Partially addressed — residual implementation gap (1 theme):
Theme 2 — Adequate bias monitoring data and lawful basis. The framework identifies the legal risk, establishes the approved approach (voluntary demographic monitoring with Art. 6 + Art. 9 conditions), and prohibits inferred data. However, no confirmed lawful basis route is yet implemented at an operational level. Legal advice required before live demographic monitoring commences. [LEGAL REVIEW REQUIRED]
Items Requiring Human Review Before Completion
- [LEGAL REVIEW REQUIRED] — Confirm the lawful basis under UK GDPR Art. 9 (and DPA 2018 Schedule 1) for processing special category data to monitor for bias in Scout's outputs. Inferred data has been confirmed as unlawful by the ICO. The permitted route (if any) for voluntary diversity monitoring data supplied by candidates requires legal advice.
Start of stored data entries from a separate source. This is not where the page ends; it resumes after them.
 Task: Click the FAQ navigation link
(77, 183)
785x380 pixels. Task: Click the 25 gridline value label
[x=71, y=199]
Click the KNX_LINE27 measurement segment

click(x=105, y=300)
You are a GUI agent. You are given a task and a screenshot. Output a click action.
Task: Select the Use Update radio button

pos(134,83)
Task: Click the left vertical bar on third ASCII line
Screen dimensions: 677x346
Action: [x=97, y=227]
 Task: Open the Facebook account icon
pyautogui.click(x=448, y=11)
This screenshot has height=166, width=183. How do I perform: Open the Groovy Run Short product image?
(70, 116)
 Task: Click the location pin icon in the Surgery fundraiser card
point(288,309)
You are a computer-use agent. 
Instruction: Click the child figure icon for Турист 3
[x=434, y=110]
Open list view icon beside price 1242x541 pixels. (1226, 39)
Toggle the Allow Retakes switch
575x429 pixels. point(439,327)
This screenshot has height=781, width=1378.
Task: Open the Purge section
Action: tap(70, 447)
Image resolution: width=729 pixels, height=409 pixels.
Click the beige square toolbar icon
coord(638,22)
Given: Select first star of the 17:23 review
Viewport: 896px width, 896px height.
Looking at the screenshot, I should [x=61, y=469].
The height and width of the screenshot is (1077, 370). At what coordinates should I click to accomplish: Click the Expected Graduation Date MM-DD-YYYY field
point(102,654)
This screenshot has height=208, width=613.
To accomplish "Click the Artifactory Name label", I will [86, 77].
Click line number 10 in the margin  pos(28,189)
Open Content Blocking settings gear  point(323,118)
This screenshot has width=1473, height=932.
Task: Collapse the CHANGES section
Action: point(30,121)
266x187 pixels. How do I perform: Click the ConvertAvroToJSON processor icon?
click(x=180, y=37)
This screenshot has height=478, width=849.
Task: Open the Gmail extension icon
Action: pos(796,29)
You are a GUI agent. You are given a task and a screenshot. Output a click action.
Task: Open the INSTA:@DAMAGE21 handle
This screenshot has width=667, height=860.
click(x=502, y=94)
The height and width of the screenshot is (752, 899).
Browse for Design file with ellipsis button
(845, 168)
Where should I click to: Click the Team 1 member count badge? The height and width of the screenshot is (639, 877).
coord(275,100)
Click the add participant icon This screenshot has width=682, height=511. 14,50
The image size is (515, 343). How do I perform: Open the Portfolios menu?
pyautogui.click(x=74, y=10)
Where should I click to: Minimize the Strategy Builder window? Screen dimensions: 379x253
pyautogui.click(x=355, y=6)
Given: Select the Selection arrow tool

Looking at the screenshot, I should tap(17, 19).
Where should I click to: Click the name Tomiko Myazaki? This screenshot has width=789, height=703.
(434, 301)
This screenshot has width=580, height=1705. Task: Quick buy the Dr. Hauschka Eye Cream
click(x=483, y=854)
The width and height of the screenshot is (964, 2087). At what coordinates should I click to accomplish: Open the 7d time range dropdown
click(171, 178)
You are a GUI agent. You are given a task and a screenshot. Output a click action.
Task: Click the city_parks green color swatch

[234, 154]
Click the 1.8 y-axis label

- [ASSUMPTION] — Scout's data model is assumed not to include social media scraping or profile aggregation from external sources. This assumption must be verified against the actual product architecture before relying on the data minimisation "Addressed" conclusion.
- [ASSUMPTION A-007] — Mandatory human review before candidate contact is a core design assumption. This must be confirmed as a live operational control, not merely a policy commitment.
This document should be updated each time a new framework document is completed, as gap statuses will change. It is not a static record.